_The problem_
Print the records exactly. Miss nothing.

_Records for this exercise_
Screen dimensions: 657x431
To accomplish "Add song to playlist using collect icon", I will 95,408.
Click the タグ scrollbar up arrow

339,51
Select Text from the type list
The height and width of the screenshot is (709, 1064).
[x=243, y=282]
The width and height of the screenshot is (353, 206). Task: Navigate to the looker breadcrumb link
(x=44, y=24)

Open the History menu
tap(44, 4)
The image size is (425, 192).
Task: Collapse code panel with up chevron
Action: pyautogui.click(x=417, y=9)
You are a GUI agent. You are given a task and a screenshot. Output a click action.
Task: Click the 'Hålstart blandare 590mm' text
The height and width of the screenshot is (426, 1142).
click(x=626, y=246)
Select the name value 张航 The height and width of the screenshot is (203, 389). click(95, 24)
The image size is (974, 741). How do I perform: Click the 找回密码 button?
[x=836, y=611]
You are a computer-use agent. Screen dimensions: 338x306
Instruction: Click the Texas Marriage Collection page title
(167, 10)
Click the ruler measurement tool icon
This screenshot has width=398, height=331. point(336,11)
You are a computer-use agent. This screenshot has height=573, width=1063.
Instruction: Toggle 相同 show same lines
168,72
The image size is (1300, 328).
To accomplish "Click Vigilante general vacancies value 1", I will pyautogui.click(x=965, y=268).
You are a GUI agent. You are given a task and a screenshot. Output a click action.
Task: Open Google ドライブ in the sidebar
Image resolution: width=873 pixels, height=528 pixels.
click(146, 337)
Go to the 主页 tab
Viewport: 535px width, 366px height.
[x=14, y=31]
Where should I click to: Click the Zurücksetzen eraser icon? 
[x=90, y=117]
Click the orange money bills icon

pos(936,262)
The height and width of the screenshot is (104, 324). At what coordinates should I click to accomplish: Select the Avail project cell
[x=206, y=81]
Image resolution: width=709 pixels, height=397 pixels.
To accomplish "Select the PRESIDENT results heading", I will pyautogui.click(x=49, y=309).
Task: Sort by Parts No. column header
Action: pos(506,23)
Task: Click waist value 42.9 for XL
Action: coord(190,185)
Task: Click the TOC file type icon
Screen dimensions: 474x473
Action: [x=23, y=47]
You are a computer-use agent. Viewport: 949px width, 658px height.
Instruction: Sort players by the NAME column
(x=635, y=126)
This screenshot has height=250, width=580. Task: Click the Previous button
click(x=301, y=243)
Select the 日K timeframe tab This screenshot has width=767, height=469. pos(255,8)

_Solution to the problem_
Screen dimensions: 657x431
To accomplish "Add song to playlist using collect icon", I will 95,408.
Click the タグ scrollbar up arrow

339,51
Select Text from the type list
The height and width of the screenshot is (709, 1064).
[x=243, y=282]
The width and height of the screenshot is (353, 206). Task: Navigate to the looker breadcrumb link
(x=44, y=24)

Open the History menu
tap(44, 4)
The image size is (425, 192).
Task: Collapse code panel with up chevron
Action: pyautogui.click(x=417, y=9)
You are a GUI agent. You are given a task and a screenshot. Output a click action.
Task: Click the 'Hålstart blandare 590mm' text
The height and width of the screenshot is (426, 1142).
click(x=626, y=246)
Select the name value 张航 The height and width of the screenshot is (203, 389). click(95, 24)
The image size is (974, 741). How do I perform: Click the 找回密码 button?
[x=836, y=611]
You are a computer-use agent. Screen dimensions: 338x306
Instruction: Click the Texas Marriage Collection page title
(167, 10)
Click the ruler measurement tool icon
This screenshot has width=398, height=331. point(336,11)
You are a computer-use agent. This screenshot has height=573, width=1063.
Instruction: Toggle 相同 show same lines
168,72
The image size is (1300, 328).
To accomplish "Click Vigilante general vacancies value 1", I will pyautogui.click(x=965, y=268).
You are a GUI agent. You are given a task and a screenshot. Output a click action.
Task: Open Google ドライブ in the sidebar
Image resolution: width=873 pixels, height=528 pixels.
click(146, 337)
Go to the 主页 tab
Viewport: 535px width, 366px height.
[x=14, y=31]
Where should I click to: Click the Zurücksetzen eraser icon? 
[x=90, y=117]
Click the orange money bills icon

pos(936,262)
The height and width of the screenshot is (104, 324). At what coordinates should I click to accomplish: Select the Avail project cell
[x=206, y=81]
Image resolution: width=709 pixels, height=397 pixels.
To accomplish "Select the PRESIDENT results heading", I will pyautogui.click(x=49, y=309).
Task: Sort by Parts No. column header
Action: pos(506,23)
Task: Click waist value 42.9 for XL
Action: coord(190,185)
Task: Click the TOC file type icon
Screen dimensions: 474x473
Action: [x=23, y=47]
You are a computer-use agent. Viewport: 949px width, 658px height.
Instruction: Sort players by the NAME column
(x=635, y=126)
This screenshot has height=250, width=580. Task: Click the Previous button
click(x=301, y=243)
Select the 日K timeframe tab This screenshot has width=767, height=469. pos(255,8)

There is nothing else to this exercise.